Bei welchen Themen kann sich die FDP eine Kooperation mit der CDU-Chefin und der Bundesregierung vorstellen?

Lindner: Bei der Abschaffung des Solidaritätszuschlags bis 2021. Das war ja genau unsere Forderung im vergangenen Jahr. Dafür wurden wir von Frau Merkel, Herrn Altmaier und Herrn Kauder geradezu verhöhnt. Schwamm drüber, wir würden das sofort ins Gesetzblatt bringen. Aber 2017 wollte die Union das mit uns in Jamaika nicht umsetzen, jetzt ist sie in einer großen Koalition gefangen, die das nicht machen wird.

Was erwarten Sie von AKK im Streit um den Digitalpakt?

Lindner: Das ist jetzt eine Sache des Vermittlungsausschusses. Da richten sich jetzt alle Augen auf Armin Laschet. Er erzählt wider besseren Wissens etwas von Einheitsschulpolitik aus Berlin. In Wahrheit geht es lediglich um Qualitätsstandards. Kritisch aus Ländersicht sind insbesondere die Finanzierungsbedingungen. Die waren ein Anliegen der Unionsfraktion im Bundestag. Da ist die FDP flexibel. Wenn aber an den Qualitätsvorgaben im Interesse der Schülerinnen und Schülern gefummelt wird, würden wir im Deutschen Bundestag nicht zustimmen. Dann müsste Armin Laschet erklären, dass er auf Geld aus Berlin verzichtet hat. Lutz Lienenkämper müsste dann schauen, wie NRW das aus eigenen Mittel realisiert.
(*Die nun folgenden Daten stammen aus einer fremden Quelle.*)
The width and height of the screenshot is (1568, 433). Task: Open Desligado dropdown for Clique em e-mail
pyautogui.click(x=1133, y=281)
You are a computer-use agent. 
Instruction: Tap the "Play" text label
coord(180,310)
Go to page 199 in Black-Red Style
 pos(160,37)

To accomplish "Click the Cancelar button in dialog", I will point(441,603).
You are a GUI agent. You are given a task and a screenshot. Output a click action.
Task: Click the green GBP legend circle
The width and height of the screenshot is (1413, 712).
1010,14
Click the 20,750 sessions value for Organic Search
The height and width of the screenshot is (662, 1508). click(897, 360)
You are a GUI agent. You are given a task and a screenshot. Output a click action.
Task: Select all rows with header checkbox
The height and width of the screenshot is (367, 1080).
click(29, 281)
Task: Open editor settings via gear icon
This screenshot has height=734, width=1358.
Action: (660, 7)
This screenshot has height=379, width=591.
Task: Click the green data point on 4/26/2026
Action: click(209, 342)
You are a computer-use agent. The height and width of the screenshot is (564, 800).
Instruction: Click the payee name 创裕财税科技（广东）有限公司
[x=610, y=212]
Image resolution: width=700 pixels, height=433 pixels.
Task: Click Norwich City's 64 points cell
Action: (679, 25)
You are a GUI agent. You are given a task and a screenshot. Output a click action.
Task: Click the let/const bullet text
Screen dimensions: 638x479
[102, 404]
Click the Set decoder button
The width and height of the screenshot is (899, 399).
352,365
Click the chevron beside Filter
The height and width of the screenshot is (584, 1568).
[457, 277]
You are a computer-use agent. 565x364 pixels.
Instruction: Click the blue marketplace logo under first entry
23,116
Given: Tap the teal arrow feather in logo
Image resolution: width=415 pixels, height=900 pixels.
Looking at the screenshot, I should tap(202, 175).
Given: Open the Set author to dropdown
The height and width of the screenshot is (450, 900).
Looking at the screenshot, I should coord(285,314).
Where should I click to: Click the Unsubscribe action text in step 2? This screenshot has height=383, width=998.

Die Migration und die Entscheidung im, Herbst 2015 soll in einem Werkstattgespräch nochmal aufgearbeitet werden. Richtig? 

Lindner: Mir wäre lieber, dass dies nach vorne gerichtet diskutiert wird. Wir brauchen ein Einwanderungsgesetz, das weltoffener ist, als die CSU es sich vorstellt. Und zugleich mehr Kontrolle und Steuerung ermöglicht, als die Grünen gegenwärtig zulassen. Die bremsen und blockieren ja im Bundesrat zum Beispiel die Magreb-Staaten als sichere Herkunftsländer. Die Union hat die Grünen da öffentlich immer geschont. Es wird interessant, ob Frau Kramp-Karrenbauer das ändert.

Der Paragraf 219a ist ein Knackpunkt in der Koalition. Was sagt die FDP dazu? 

Lindner: Es ist geradezu absurd, dass die Koalition sich an diesem Punkt streitet. Es geht nicht um eine Änderung der Regeln zum Schwangerschaftsabbruch. Da bleibt alles beim Alten, weil es einen stabilen Konsens in unserer Gesellschaft geht. Es geht nur um die Entkriminalisierung von Medizinern. Wenn die Union da so altbacken und ideologisch ist, sollte die SPD mit uns die Modernisierung ermöglichen. Die Frage ist nicht im Koalitionsvertrag geregelt, da sollten ausnahmsweise wechselnde Mehrheiten möglich sein.